Die Parallelen sind klar: Der Hausherr (Tjark Bernau) trägt keine FFP2-, sondern eine dunkle Schnabel-Maske, die sowohl an Karneval als auch an den Pestarzt erinnert. Nach zwei Todesfällen ist der sechsköpfigen Gesellschaft nicht mehr feierlich zumute, sie verschanzen sich in einem Saal des Schlosses, horchen ängstlich an den Türen und mutmaßen über „das Fremde“ jenseits der Mauern. „Da draußen ist unser Feind. Er ist unsichtbar. Flüchtig. Und auf dem Vormarsch“, resümiert von Munk, der einen Angriff auf seine Grafschaft, gar aufs ganze Land wittert. Der jungen Esoterikerin gelingt ein Dialog mit der abstrakten fremdartigen Bedrohung, die auf ihre Fragen mit sphärischer Stimme antwortet, sie sei weder tot noch lebendig, sondern reine Information – das sprechende Virus grüßt aus dem Off. Daraufhin raunzt ausgerechnet die anwesende Wissenschaftlerin: „Ich glaube nur, was ich sehe!“ So kommen unterschiedliche Standpunkte zu Wort, wie im Hier und Jetzt – allerdings eingebettet in ein grau-gruseliges Bühnenbild und die Atmosphäre einer Edgar-Allan-Poe-Geschichte.

Die zweite Ebene, als Zwischenspiele filmisch durch einen schwarzen Hintergrund abgesetzt, erzählt von Prof. Ambrosius Freudenbach jr. (Maximilian Pulst), einem Freund des Adeligen, der sich der Insektenforschung verschrieben hat. In einem seiner Intermezzi erzählt er gekonnt schulmeisterlich von einer Besonderheit: einer Raupe, die sich zunächst unter Wasser verpuppt, um dann doch als Schmetterling aufzusteigen – die Metapher dürfte deutlich genug sein. Vom Totengräber (Raphael Rubino) erfährt der Forscher vom Schicksal seines gräflichen Freundes, macht sich zu ihm auf den Weg – und wird irrtümlich für den potenziellen Mörder beziehungsweise jene fremde unfassbare Gefahr gehalten, die offenbar durchs Schloss geistert. Diese Verwechslung kostet ihn das Leben…

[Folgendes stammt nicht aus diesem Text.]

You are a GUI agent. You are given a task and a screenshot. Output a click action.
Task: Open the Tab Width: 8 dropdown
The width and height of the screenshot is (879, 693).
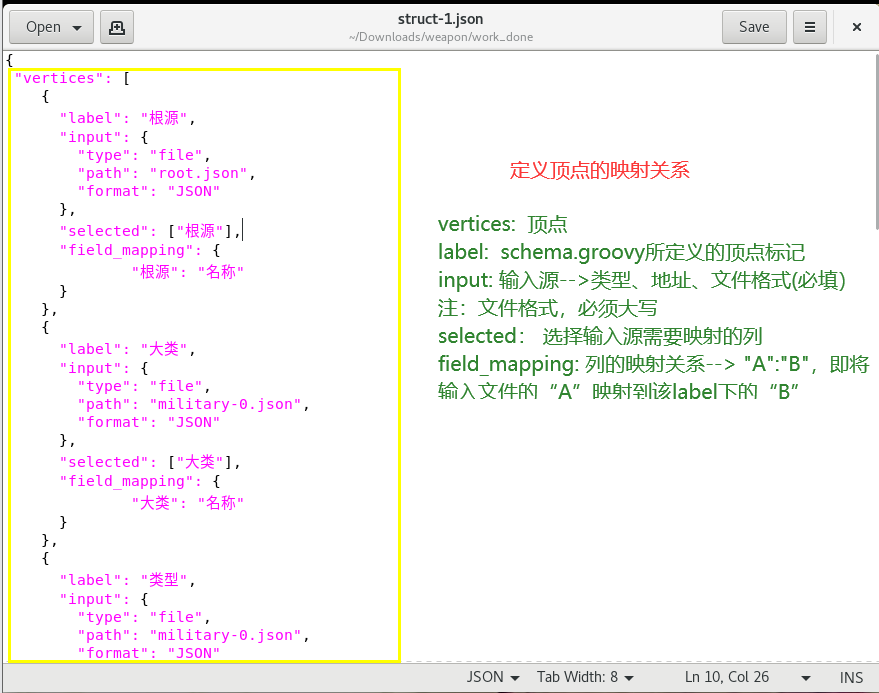(585, 677)
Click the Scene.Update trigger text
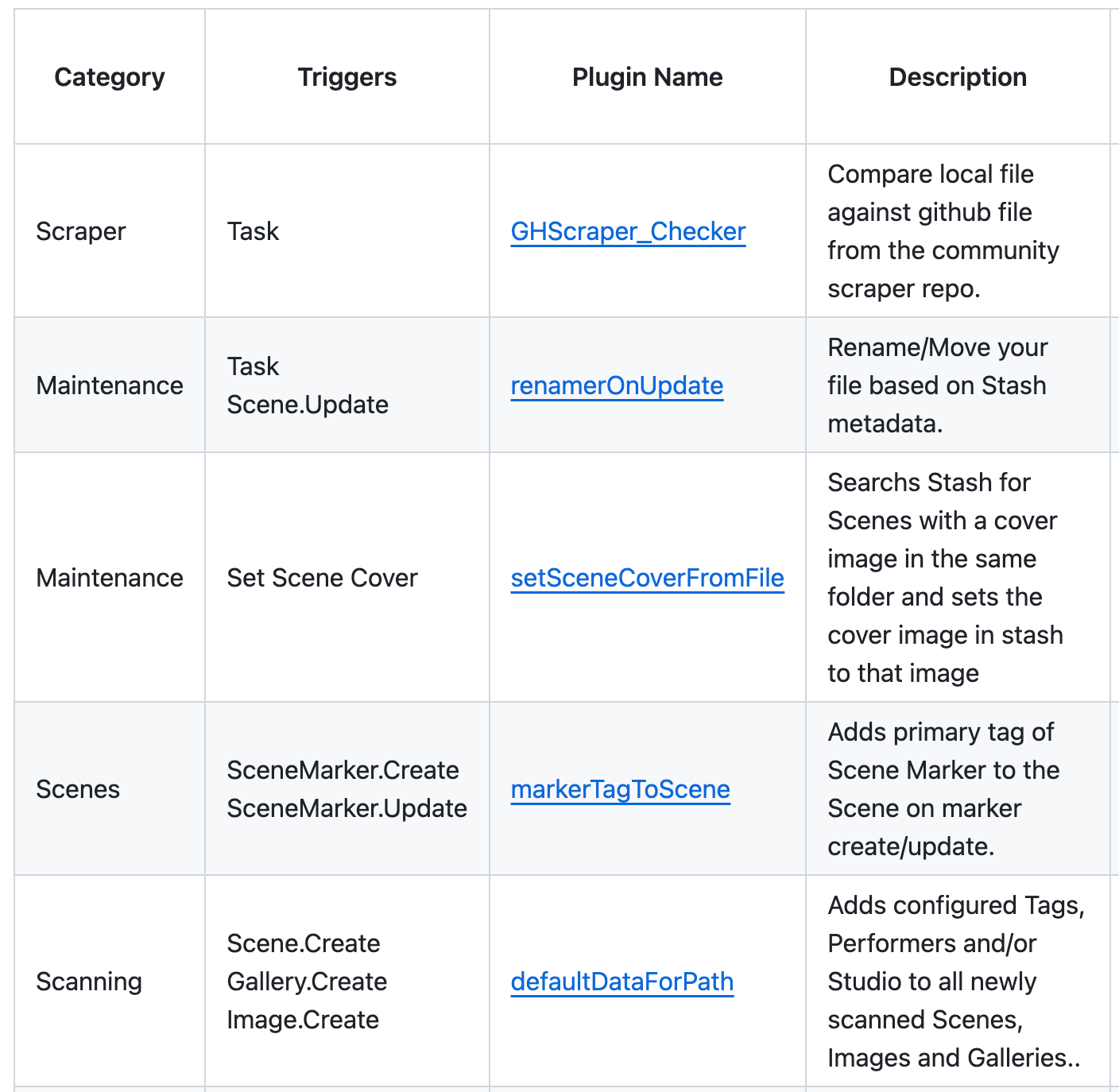Viewport: 1119px width, 1092px height. pos(308,405)
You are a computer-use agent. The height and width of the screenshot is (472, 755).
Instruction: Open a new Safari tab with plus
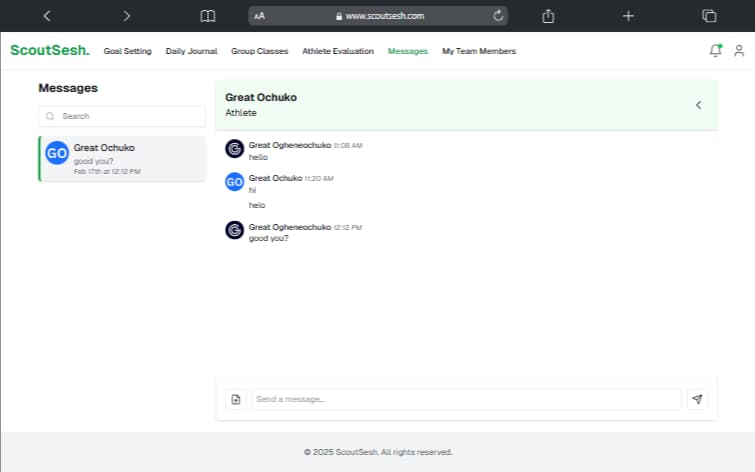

„Es ist noch nicht vorbei!“ Die letzten Worte des Stücks gehören dem Gastgeber, könnten aber auch von Prof. Dr. Lothar H. Wieler vom Robert Koch-Institut stammen. Wie die Inszenierung live irgendwann auf der Bühne wirkt, bleibt abzuwarten. Unter der Filmregie von Sami Bill leidet sie an einem Zuviel der eingesetzten Mittel. Farb- und Lichtwechsel, inszenierte Bildstörungen, sich scheinbar verformende Türen und schwankende Räume braucht dieser großartige Text nicht. Projektionen aus Schmetterlingen mit einem minimalen Menschenkörper zwischen den Flügeln sind purer Kitsch. Auch das filmische Fokussieren auf eine bestimmte Figur ist dem Verständnis des großen Ganzen nicht immer zuträglich und mündet mitunter in Effekthascherei. In diesem Fall ist kein neues Genre, sondern ein ermüdender Abend entstanden.

Der Stream ist bis 28.02.2021 auf Youtube frei zugänglich (Anm. d. Red.).